In [1]:
import warnings
warnings.filterwarnings('ignore')
import pickle
import pandas as pd
import numpy as np

# Data Imputation
from sklearn.experimental import enable_iterative_imputer
from sklearn.impute import IterativeImputer

# Feature normalisation
from sklearn.preprocessing import StandardScaler

### 1. Read the model using pickle

In [2]:
# Read the RandomForestClassification model using pickle
with open("RandomForestClassifier.pickle", "rb") as f:
    random_forest_classifier = pickle.load(f)

### 2. Read the testing dataset

In [3]:
test_df = pd.read_excel("./Dataset/testDatasetExample.xls", sheet_name="Sheet1")

### 3. Remove row containing at least 3 missing values

In [4]:
missing_values_index = np.where(test_df.isin([999]) == True)
missing_values_index = np.array(missing_values_index).tolist()
missing_values_index = set(missing_values_index[0])

list_index = []
for index in missing_values_index:
    missing_values_rows = test_df.iloc[index,:]
    missing_values_rows = np.array(missing_values_rows).tolist()
    if missing_values_rows.count(999) >= 3:
        list_index.append(index)
        
test_df = test_df.drop(list_index)

### 4. Save the 'ID' column and the features dataframe

In [5]:
# Store the 'ID' column
ID_data = test_df['ID']

# Drop the 'ID' column from testing dataset
test_df.drop('ID', axis=1, inplace=True)

### 5. Data Imputation using Multivariate imputer

In [6]:
missing_values_index = np.where(test_df.isin([999]) == True)
missing_values_index = np.array(missing_values_index)

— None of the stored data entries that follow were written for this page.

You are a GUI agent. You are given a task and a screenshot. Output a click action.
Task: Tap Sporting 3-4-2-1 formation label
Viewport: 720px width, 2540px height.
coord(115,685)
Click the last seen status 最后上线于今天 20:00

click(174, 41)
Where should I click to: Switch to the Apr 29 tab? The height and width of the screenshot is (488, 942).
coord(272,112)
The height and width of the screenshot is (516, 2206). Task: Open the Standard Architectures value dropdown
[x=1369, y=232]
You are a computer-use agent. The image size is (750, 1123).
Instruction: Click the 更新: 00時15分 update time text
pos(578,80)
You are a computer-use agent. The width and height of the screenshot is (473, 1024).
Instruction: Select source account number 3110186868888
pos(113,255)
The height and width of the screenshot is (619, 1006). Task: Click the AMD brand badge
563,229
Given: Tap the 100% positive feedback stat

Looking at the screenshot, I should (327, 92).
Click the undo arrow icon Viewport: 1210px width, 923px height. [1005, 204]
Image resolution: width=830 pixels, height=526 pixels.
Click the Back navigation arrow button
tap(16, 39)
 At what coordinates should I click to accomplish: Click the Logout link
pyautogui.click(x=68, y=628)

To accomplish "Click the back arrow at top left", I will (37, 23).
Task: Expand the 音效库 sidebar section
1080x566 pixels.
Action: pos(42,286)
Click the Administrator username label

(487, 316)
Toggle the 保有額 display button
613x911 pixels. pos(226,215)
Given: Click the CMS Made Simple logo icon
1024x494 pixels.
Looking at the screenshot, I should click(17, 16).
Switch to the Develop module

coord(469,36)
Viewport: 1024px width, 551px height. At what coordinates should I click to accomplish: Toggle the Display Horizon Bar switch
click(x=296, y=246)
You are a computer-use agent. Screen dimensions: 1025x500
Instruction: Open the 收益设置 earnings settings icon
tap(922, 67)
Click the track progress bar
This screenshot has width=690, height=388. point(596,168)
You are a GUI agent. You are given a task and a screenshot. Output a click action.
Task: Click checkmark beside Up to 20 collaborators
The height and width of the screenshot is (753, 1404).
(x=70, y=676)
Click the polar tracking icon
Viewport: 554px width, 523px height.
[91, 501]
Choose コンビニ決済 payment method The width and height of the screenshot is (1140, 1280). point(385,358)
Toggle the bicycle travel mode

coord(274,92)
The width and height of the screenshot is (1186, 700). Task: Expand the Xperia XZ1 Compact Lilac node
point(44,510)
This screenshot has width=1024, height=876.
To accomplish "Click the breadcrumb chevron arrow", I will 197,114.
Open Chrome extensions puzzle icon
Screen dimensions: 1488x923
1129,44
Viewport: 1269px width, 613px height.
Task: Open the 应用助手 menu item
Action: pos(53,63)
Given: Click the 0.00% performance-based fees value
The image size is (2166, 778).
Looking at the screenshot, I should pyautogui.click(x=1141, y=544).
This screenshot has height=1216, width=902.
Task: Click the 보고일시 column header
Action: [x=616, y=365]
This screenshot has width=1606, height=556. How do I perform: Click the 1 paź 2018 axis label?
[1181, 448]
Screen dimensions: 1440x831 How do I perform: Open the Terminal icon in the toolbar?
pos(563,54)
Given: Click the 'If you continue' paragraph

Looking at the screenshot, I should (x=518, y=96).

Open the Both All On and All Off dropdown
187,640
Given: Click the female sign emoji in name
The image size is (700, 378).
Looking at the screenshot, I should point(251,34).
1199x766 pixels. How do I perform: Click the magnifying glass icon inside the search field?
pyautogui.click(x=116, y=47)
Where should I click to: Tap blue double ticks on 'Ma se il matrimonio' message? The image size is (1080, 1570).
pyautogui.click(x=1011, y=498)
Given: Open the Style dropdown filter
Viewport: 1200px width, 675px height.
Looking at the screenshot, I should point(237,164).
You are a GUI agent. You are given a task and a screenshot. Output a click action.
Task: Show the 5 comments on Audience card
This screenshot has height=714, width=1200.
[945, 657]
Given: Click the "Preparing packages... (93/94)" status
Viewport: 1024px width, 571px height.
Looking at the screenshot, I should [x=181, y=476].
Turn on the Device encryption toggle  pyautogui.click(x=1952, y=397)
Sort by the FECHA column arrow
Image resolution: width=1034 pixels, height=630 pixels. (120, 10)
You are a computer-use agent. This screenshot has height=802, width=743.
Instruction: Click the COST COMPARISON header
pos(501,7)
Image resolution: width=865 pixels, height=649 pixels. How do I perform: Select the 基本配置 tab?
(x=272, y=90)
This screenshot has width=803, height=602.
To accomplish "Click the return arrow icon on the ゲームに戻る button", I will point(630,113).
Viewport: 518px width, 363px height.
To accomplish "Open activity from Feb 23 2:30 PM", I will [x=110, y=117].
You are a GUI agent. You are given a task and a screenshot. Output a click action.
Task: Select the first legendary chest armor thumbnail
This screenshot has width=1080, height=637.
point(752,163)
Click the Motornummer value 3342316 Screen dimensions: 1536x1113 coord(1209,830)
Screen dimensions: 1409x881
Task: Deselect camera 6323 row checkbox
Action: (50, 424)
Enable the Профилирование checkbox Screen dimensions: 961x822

new_df = test_df.replace(999, np.NaN)
column_names = new_df.columns

multivariate_imp = IterativeImputer(random_state=42)
multi_imputed_array = multivariate_imp.fit_transform(new_df)

# loop through all the missing values rows and columns and impute the data with round up function
for i in range(len(missing_values_index[0])):
    row = missing_values_index[0][i]
    col = missing_values_index[1][i]
    multi_imputed_array[row][col] = np.round(multi_imputed_array[row][col])

# convert to dataFrame
multi_imputed_df = pd.DataFrame(multi_imputed_array, columns=column_names)

### 6. Feature Selection on the Testing dataset

In [7]:
feature_selection_list = []
clinical_features = ['Age', 'ER', 'PgR', 'HER2', 'TrippleNegative', 'ChemoGrade', 'Proliferation', 'HistologyType', 'LNStatus', 'TumourStage']
image_based_features = ['original_glcm_Contrast', 'original_glcm_Idn', 'original_glcm_Idmn', 'original_glcm_Autocorrelation', 'original_glcm_Id', 'original_glcm_DifferenceAverage', 'original_ngtdm_Contrast', 'original_glcm_InverseVariance', 'original_glcm_JointEnergy', 'original_glcm_SumAverage']
feature_selection_list.extend(clinical_features)
feature_selection_list.extend(image_based_features)

feature_selected_df = multi_imputed_df[feature_selection_list]

### 7. Normalised the features

In [8]:
scaler = StandardScaler()
Xs_predict = scaler.fit_transform(feature_selected_df)

### 8. Predict/Score the testing set

In [9]:
testing_predictions = random_forest_classifier.predict(Xs_predict)

### Save the 'ID' & 'Prediction' column into a spreadsheet file (.xls)

In [10]:
target_df = pd.DataFrame({'ID': ID_data, 'pCR (outcome)': testing_predictions})
target_df.to_excel('./Dataset/testDataset.xls', sheet_name='Sheet 1', index=False)